Por J.C.E (*)
Dijimos una vez que presumir la muerte nunca podrá ser más que presumir la vida.
Lo dijimos con Luis María Serroels cuando en 1982 los familiares y amigos de desaparecidos en Malvinas se reunieron en Paraná oficiando de anfitriones Isaías Lenin Giménez y su hija Carolina.
En la oportunidad se nos encomendó a Luis María y al que escribe, la redacción de un documento que reflejara la realidad de desamparo que estaban viviendo quienes carecían de toda referencia de la suerte corrida por sus allegados en el conflicto del Atlántico Sur.
El Documento de Paraná, que así titulamos el escrito, sentenciaba en uno de sus párrafos lo que decíamos al principio: “Presumir la muerte nunca podrá ser más que presumir la vida”. Queríamos significar que la presunción de vida, aún en las peores circunstancias, siempre se pondrá por delante de cualquier especulación.
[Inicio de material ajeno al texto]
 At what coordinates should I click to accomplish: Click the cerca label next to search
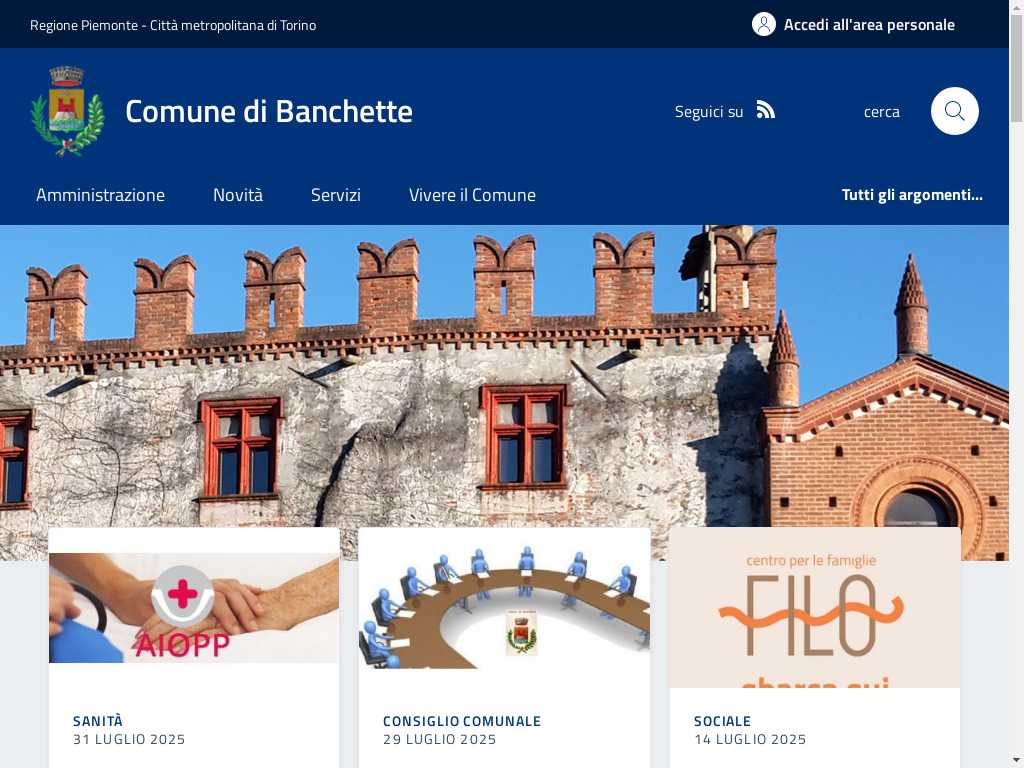pyautogui.click(x=882, y=112)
Las noticias periodísticas de estos días dan cuenta de la desaparición de Fátima Florencia Acevedo, de 25 años, madre de un niño que antes de partir con rumbo desconocido dejó al cuidado de un familiar. No amerita abundar en esta columna con datos que ya son de dominio público, aunque resulta llamativa la definición del fiscal Leandro Dato al asegurar que la relación de Fátima con su pareja Jorge Martínez –hoy con prisión preventiva-, estaba "ilustrada por una violencia psicológica y sexual".
Tal vez el hecho que nos ocupa retrotraiga al lector al caso Fernanda Aguirre, la joven desaparecida en San Benito, de la cual nunca más se tuvieron noticias.
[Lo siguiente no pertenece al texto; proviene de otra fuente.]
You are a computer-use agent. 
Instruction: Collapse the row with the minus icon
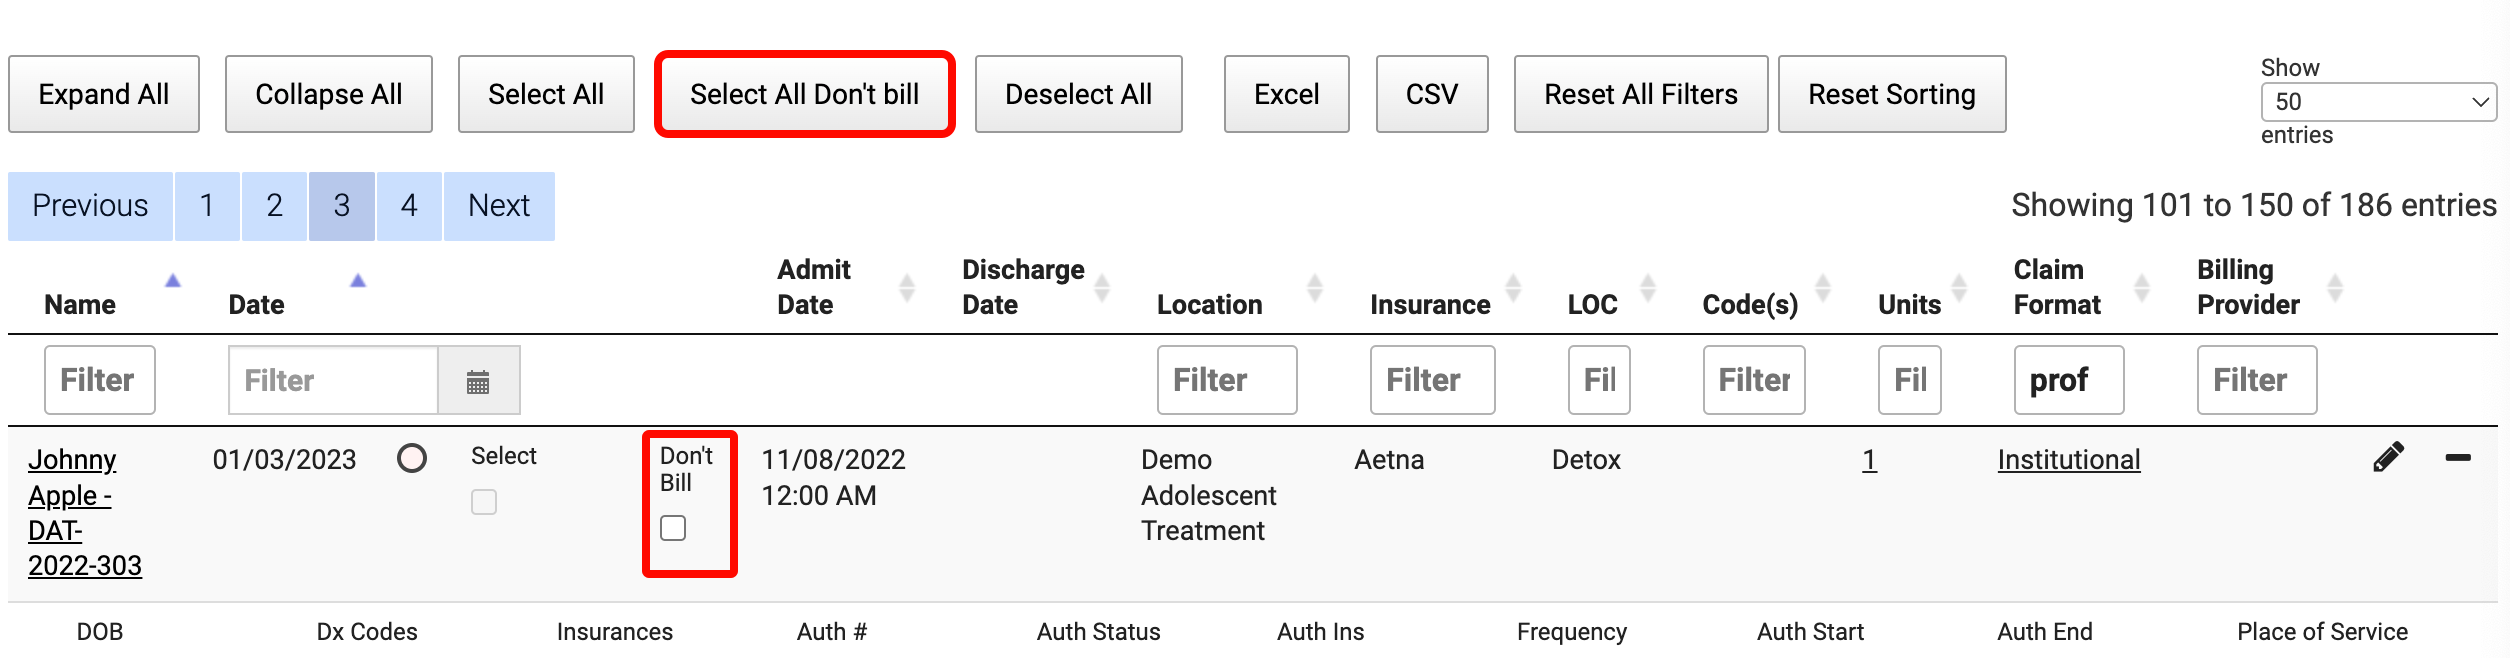coord(2457,458)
Ver las notas gráficas que reflejan la búsqueda intensiva de Fátima en rastrillajes y exploración de pozos nos hace pensar que la presunción de muerte se hace presente en el seno de la investigación.
No es agradable pensar que se está en un camino sin retorno, apostamos a la vida más allá de las señales en contrario.
El profesionalismo policial entrerriano hará lo necesario para sacar a Fátima, como decíamos de 25 años, diabética e insulinodependiente, del cono de sombras que la cubre y devolverla a una vida en paz donde la violencia quede en el anecdotario del pasado.
Presumir la muerte nunca podrá ser más que presumir la vida.